# METEOROLOGÍA > Sequia >  La reunión europea del agua elogia a la CHS por su lucha contra la sequía

## FEDE

Hola a todos:

Aquí os dejo noticia de larazon.es
http://www.larazon.es/noticia/9667-l...ntra-la-sequia

Un saludo a todos.


*La reunión europea del agua elogia a la CHS por su lucha contra la sequía* 

28 Mayo 10 
Marta Moren expresó la voluntad de España en cumplir los compromisos europeos en cuanto a la planificación hidrológica.

MURCIA- La directora general del Agua del Ministerio de Medio Ambiente, Medio Rural y Marino, Marta Moren, presidió ayer una reunión informal en Segovia de los directores del Agua europeos a la que también asistió la presidenta de la Confederación Hidrográfica del Segura (CHS), Charo Quesada, para tratar diversos asuntos de interés común como el estado de las estrategias comunes en ejecución o la marcha de los Planes Hidrológicos de Cuenca.
Aprovechando la cita, la directora general del Agua explicó que, tal y como exige el artículo 13 de la Directiva Marco del Agua, el MARM remitió, el pasado 22 de marzo, la información técnica sobre los Planes Hidrológicos a través del «Sistema Europeo de Información del Agua».
Durante su información, Marta Moren expresó la voluntad de España en cumplir con los compromisos europeos en cuanto a la planificación hidrológica y Estrategia Común de Implantación de la Directiva Marco del Agua. Asimismo, añadió que la sostenibilidad es el principio que debe inspirar la gestión del agua y que el cuidado de los ecosistemas es una obligación de todos los países, a la que la crisis económica no debe hacer renunciar. 
Por último, Moren informó sobre los resultados de la «Confederación internacional sobre la escasez de agua y sequía» y la «Conferencia internacional sobre aguas subterráneas», ambas celebradas en España bajo el marco de la Presidencia Europea. Cabe destacar la participación de la CHS en la última de éstas, tras su elección como Cuenca Piloto europea para el estudio de la lucha contra la sequía. 
En dicha cita, el organismo de cuenca explicó a representantes de toda la Unión Europea cómo había logrado superar la peor sequía de la que se tiene constancia en el Sureste español sin siquiera recurrir a los cortes de agua. Esta reunión se celebra habitualmente durante la presidencia semestral para estudiar la evolución de la política hidrográfica común.

----------


## jasg555

> Hola a todos:
> 
> Aquí os dejo noticia de larazon.es
> http://www.larazon.es/noticia/9667-l...ntra-la-sequia
> 
> Un saludo a todos.
> 
> 
> *La reunión europea del agua elogia a la CHS por su lucha contra la sequía* 
> ...

::::

→ Tareas propuestas:
**1)** Traduce al inglés esta oración del hilo sobre la sequía: "En dicha cita, el organismo de cuenca explicó a representantes de toda la Unión Europea cómo había logrado superar la peor sequía de la que se tiene constancia en el Sureste español sin siquiera recurrir a los cortes de agua."
**2)** Escribe lo que sigue al último texto visible del hilo del foro sobre la CHS y la sequía.

::::

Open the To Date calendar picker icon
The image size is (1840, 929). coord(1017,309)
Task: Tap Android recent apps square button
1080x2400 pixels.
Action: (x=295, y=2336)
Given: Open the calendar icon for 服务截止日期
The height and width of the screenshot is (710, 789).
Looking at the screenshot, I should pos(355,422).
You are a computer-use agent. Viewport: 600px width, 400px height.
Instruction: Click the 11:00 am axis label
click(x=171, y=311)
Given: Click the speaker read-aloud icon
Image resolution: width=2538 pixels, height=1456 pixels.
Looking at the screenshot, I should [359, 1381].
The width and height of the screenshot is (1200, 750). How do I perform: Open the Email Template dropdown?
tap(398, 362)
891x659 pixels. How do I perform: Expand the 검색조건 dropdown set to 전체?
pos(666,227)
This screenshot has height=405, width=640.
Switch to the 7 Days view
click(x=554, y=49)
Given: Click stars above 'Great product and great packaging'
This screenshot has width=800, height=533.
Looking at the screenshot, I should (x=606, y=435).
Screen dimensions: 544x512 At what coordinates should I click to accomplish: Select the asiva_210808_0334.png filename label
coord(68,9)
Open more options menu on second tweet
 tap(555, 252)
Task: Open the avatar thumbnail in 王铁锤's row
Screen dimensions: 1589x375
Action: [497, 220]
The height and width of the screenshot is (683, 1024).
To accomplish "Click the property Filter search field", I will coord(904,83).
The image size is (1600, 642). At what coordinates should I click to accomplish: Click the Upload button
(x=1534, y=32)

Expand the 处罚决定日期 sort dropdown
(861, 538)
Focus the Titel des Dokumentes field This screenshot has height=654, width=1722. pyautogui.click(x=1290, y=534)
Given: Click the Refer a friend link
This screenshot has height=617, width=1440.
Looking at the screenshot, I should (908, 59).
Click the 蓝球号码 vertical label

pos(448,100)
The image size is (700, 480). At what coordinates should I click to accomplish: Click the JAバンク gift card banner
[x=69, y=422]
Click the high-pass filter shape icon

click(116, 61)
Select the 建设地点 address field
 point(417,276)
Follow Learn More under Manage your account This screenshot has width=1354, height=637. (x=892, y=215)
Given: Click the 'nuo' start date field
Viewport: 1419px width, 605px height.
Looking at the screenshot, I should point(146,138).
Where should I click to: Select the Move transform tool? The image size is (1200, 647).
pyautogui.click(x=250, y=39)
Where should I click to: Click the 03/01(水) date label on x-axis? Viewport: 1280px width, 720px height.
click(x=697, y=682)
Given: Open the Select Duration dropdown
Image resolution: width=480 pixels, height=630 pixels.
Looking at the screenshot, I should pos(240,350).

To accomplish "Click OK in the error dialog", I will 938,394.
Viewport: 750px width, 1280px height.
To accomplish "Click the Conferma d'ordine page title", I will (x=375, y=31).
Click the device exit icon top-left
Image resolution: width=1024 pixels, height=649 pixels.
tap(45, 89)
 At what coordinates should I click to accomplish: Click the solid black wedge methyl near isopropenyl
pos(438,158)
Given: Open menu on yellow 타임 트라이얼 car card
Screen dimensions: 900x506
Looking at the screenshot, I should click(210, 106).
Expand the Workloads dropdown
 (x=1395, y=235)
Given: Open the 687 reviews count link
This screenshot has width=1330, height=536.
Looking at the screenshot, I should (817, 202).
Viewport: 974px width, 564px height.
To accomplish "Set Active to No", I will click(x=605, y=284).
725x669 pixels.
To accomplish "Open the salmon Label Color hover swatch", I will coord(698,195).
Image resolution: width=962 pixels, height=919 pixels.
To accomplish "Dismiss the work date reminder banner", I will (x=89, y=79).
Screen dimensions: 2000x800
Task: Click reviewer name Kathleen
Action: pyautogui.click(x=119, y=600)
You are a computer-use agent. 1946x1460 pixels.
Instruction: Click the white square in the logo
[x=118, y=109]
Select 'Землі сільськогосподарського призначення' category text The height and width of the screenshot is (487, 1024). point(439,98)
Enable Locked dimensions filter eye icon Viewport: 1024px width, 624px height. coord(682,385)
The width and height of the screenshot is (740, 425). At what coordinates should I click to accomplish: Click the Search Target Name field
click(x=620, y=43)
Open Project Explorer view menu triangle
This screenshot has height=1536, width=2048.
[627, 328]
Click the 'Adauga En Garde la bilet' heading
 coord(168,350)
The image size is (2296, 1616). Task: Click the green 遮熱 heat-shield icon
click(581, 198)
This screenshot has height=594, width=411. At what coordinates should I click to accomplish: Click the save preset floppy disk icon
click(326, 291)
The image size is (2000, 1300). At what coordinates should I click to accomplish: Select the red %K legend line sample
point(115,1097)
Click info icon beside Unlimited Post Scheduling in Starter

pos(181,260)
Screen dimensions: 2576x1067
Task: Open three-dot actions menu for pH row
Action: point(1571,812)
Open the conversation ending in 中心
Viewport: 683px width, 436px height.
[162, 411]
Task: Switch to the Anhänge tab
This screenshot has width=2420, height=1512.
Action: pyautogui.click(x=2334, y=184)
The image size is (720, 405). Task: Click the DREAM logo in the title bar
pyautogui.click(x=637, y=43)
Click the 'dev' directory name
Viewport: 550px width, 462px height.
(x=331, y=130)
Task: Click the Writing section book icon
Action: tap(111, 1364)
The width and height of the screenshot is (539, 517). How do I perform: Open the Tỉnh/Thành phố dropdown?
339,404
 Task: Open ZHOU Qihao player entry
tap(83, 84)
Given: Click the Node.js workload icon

::::

→ Resultados del ejercicio:
**1)** At that meeting, the basin authority explained to representatives from across the European Union how it had managed to overcome the worst drought on record in southeastern Spain without even resorting to water cuts.

**2)**
 Como se engaña a cuatro políticos europeistas paniaguados...

 Claro que no se recurre a los cortes de agua en el Sureste Español.

Los cortes de agua se han producido en la cuenca cedente. En los pueblos ribereños de Entrepeñas y Buendía.
Aquí:


Ésto era el río Tajo debajo del trasvase:


 Y es que, cualquiera que tiene boca puede rebuznar...

Es increíble, con lo que estamos viendo y sufriendo.

----------


## F. Lázaro

> Como se engaña a cuatro políticos europeistas paniaguados...
> 
>  Claro que no se recurre a los cortes de agua en el Sureste Español.
> 
> Los cortes de agua se han producido en la cuenca cedente. En los pueblos ribereños de Entrepeñas y Buendía.
> Aquí:
> 
> 
> Ésto era el río Tajo debajo del trasvase:
> ...


Totalmente de acuerdo contigo jasg555, no doy crédito  :Mad:  :Mad:  :Mad: 

Desde luego...lo que hay que oír...que elogien a la CHS por su lucha contra la sequía  :Embarrassment:

----------


## ben-amar

Actitud a tomar ante una pertinaz sequia:
1º.-Exigir solidaridad de otras cuencas de España.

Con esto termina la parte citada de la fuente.